Finding out where the boys are

Kathleen Parker Jewish World Review

"SAVE THE MALES" was a moderately cute bumper sticker, once upon a time. Now it's a mandate.

Not for men, necessarily. I trust that most men can fend for themselves. But for years -- ever since becoming the mother of a boy -- I've worried about the new, Y-chromosome crop. Through maternal instinct, I've ``known" that the level playing field to which we aspired has become a farce.

Predictably, the pendulum of cultural correction went too far and now needs to come back toward center. Which is to say, girls are winning; boys are losing. Boys deserve -- and now desperately need -- saving.

In recent years, as girls have moved ahead in every field but sports -- and they're making huge, deserved strides there, too -- boys increasingly have slipped through the cracks. A few for-instances: Girls perform better in school; more women than men go to college; more women than men go to graduate schools; more boys than girls are diagnosed with childhood and adolescent health and behavioral problems; boys succeed more often at suicide, though girls try more often. And then there's Columbine et al.

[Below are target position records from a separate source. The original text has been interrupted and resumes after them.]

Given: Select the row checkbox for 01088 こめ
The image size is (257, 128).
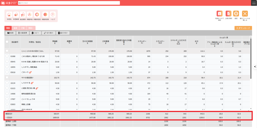Looking at the screenshot, I should [7, 56].
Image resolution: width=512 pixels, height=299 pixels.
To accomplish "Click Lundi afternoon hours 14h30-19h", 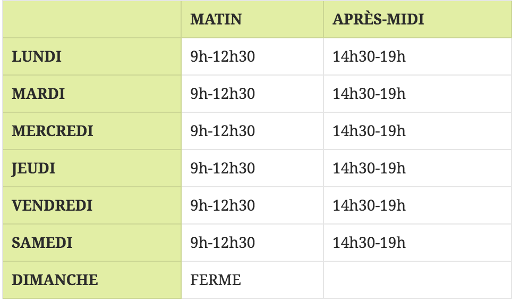I will tap(369, 56).
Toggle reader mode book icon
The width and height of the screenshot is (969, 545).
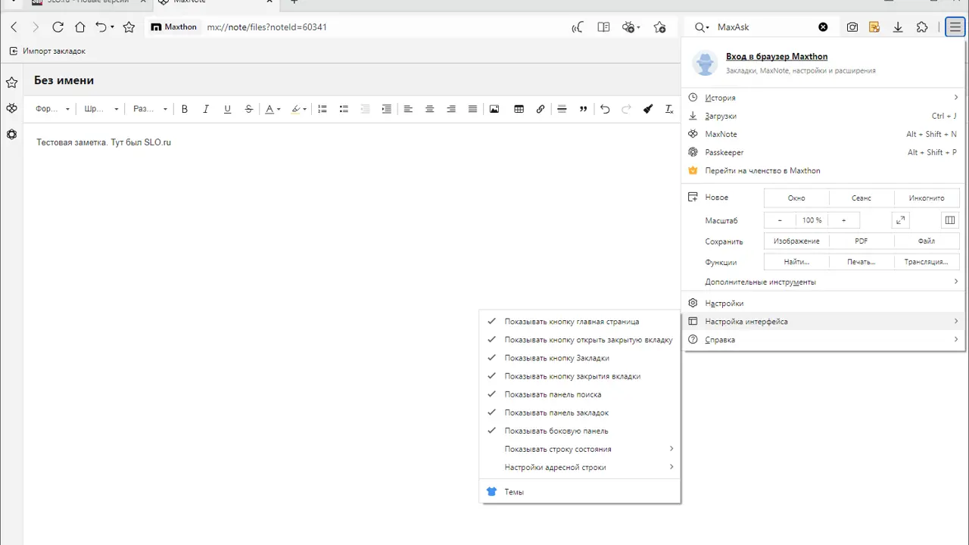pos(603,27)
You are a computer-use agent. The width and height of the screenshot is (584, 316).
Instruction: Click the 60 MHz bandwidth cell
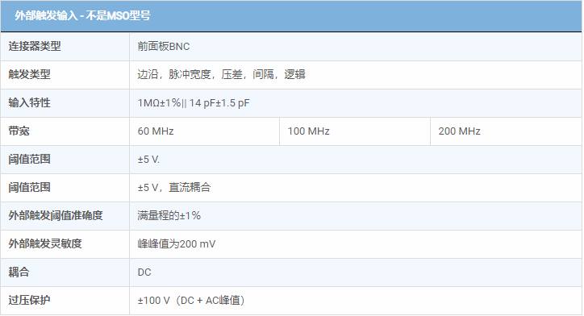pos(204,131)
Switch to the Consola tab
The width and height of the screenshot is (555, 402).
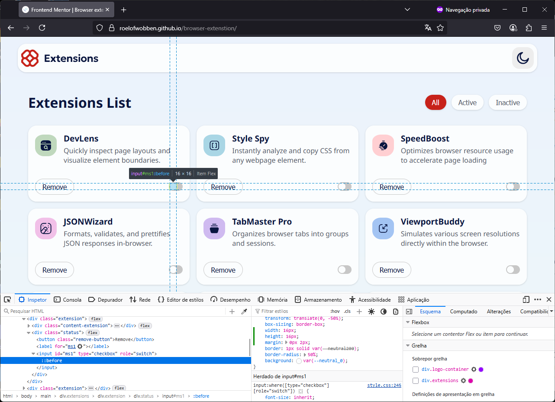tap(68, 299)
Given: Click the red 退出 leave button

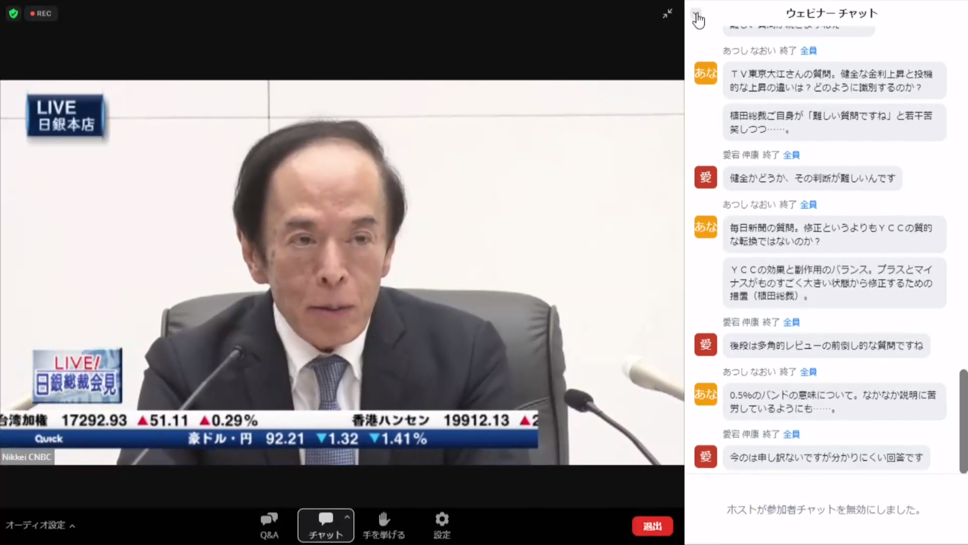Looking at the screenshot, I should click(652, 526).
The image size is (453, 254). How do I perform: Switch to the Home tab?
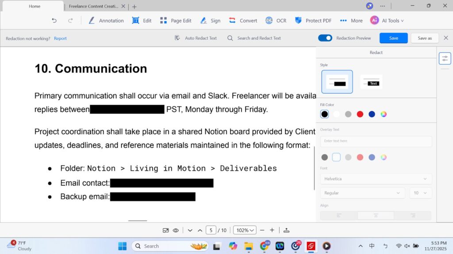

Yet, we continue to hear that girls are doing badly. We continue to read headlines about girls losing their self-esteem, about girls being ignored in science class, about girls with eating disorders.

In selected cases, these stories are surely true. But in the main, according to studies that never made the news-media metamorphosis from research to throat-clutching headline, girls are well-adjusted, happy and thriving. Can we say the same about boys?

Not according to Christina Hoff Sommers, author of a new book in which she answers the question in profound and certain terms. In The War Against Boys, Sommers confirms what many of us have known in our mother-son souls. Using data rather than anecdote, she explains how the inequality myths came to be, why we embrace them despite our own contrary evidence and how we came to doubt our instincts.

By tracing each story to its roots -- to the original study, the original author, the original news-media reporting -- Sommers skillfully exposes how reality gets buried by myths that satisfy the moment.

Sommers also uncovers the studies you didn't hear about, the studies that might have diluted the mind-set that girls have been shafted.

For example, in 1982, at the same time a famous Harvard gender researcher was declaring that girls were drowning in the sea of Western culture, another University of Michigan study was finding that girls were pretty happy. Interviewing 3,000 scientifically selected high-school seniors, the researchers asked boys and girls whether, taking all things together, they were ``very happy, pretty happy or not too happy these days."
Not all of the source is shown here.